Üzerimizdeki durgunluğu atmanın tam zamanı demiştim. Uzun zamandır festivale gitmediysen, “Nerede o eski festival coşkusu?” diyorsan, sizlere birkaç festival adresi önermiştim. Ben de sizlere önerdiğim şekilde o festivallerden birine katıldım.
Çatalca ‘Çanakça Keşkek ve Mısır Festivali’. Çocuklar gibi eğlendim. Pamuk şekeri, kâğıt helva yedim. Laf aramızda, oyun parkurlarında, çocukların ‘senin ne işin var’ bakışlarına aldırmadan 50 yaşında ben de gönlümce eğlendim, çocuk oldum.

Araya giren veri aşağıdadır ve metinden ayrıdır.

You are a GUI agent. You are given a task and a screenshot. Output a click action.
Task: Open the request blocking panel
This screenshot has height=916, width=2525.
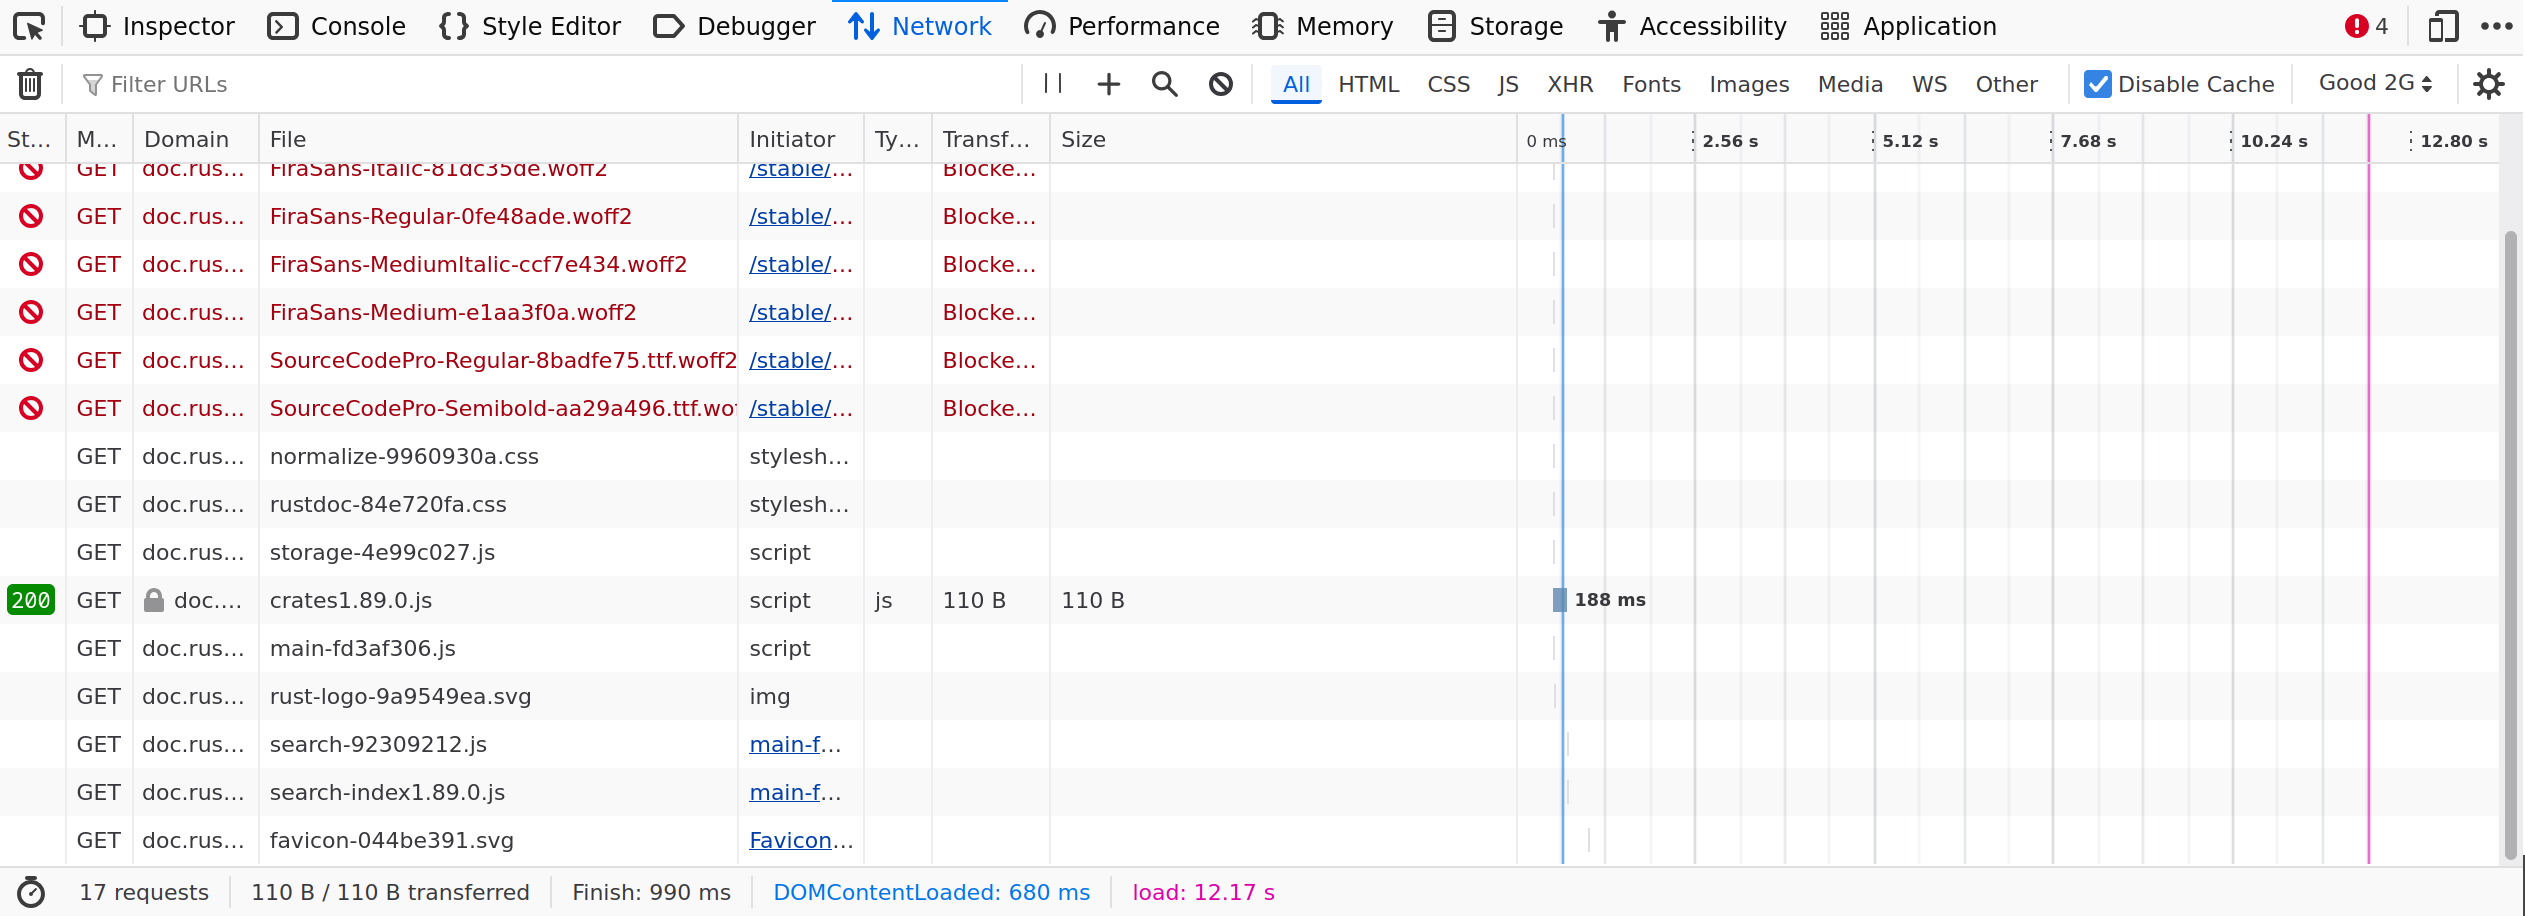[x=1220, y=84]
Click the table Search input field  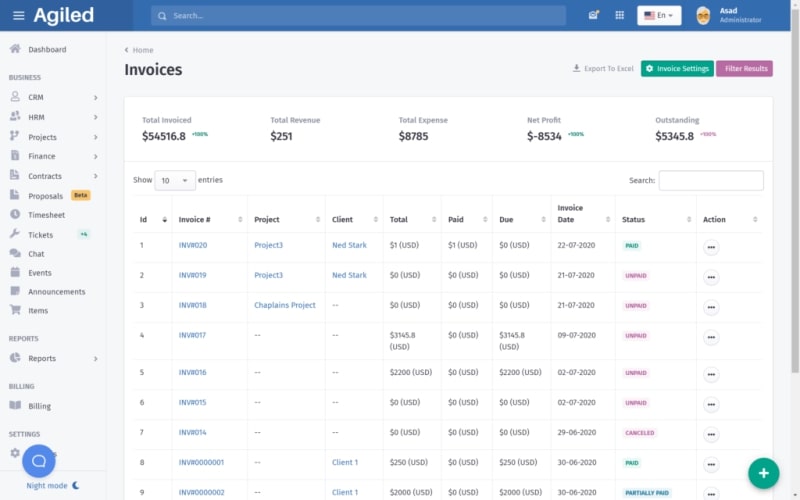pyautogui.click(x=710, y=181)
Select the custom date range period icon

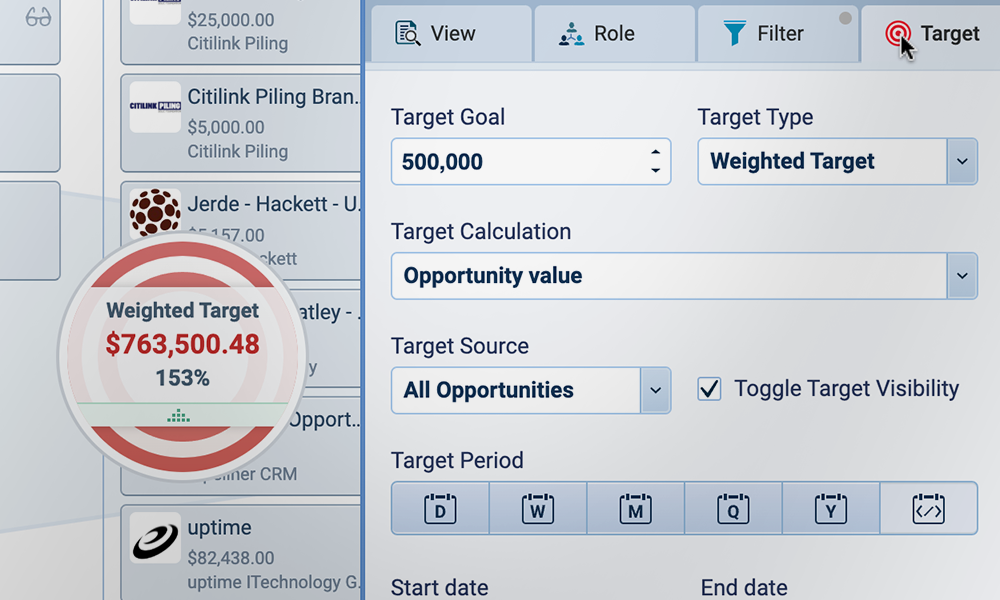coord(929,509)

Mesleğimden dolayı belediye ekibi ile aram iyi. Sanki sanırsınız, ben ev sahibi. Alanda salına salına bir yürüyüşüm var ki, görmeye şenlik.
Gelelim biraz ciddiyete. İlçeye has değerleri gelecek nesillere taşımak ve yöresel ürünlerin tanıtımını yapmak için etkinlikleri mahallelere taşıyan Belediye Başkanı Mesut Üner’i şahsım adıma kutlamak istiyorum. Çatalca da geçmiş yıllarda yapılan ancak bu zamanda unutulmaya yüz tutmuş bu kültürü yeni genç nesillere aktarmak amacı ile yeniden festival haline getirdi.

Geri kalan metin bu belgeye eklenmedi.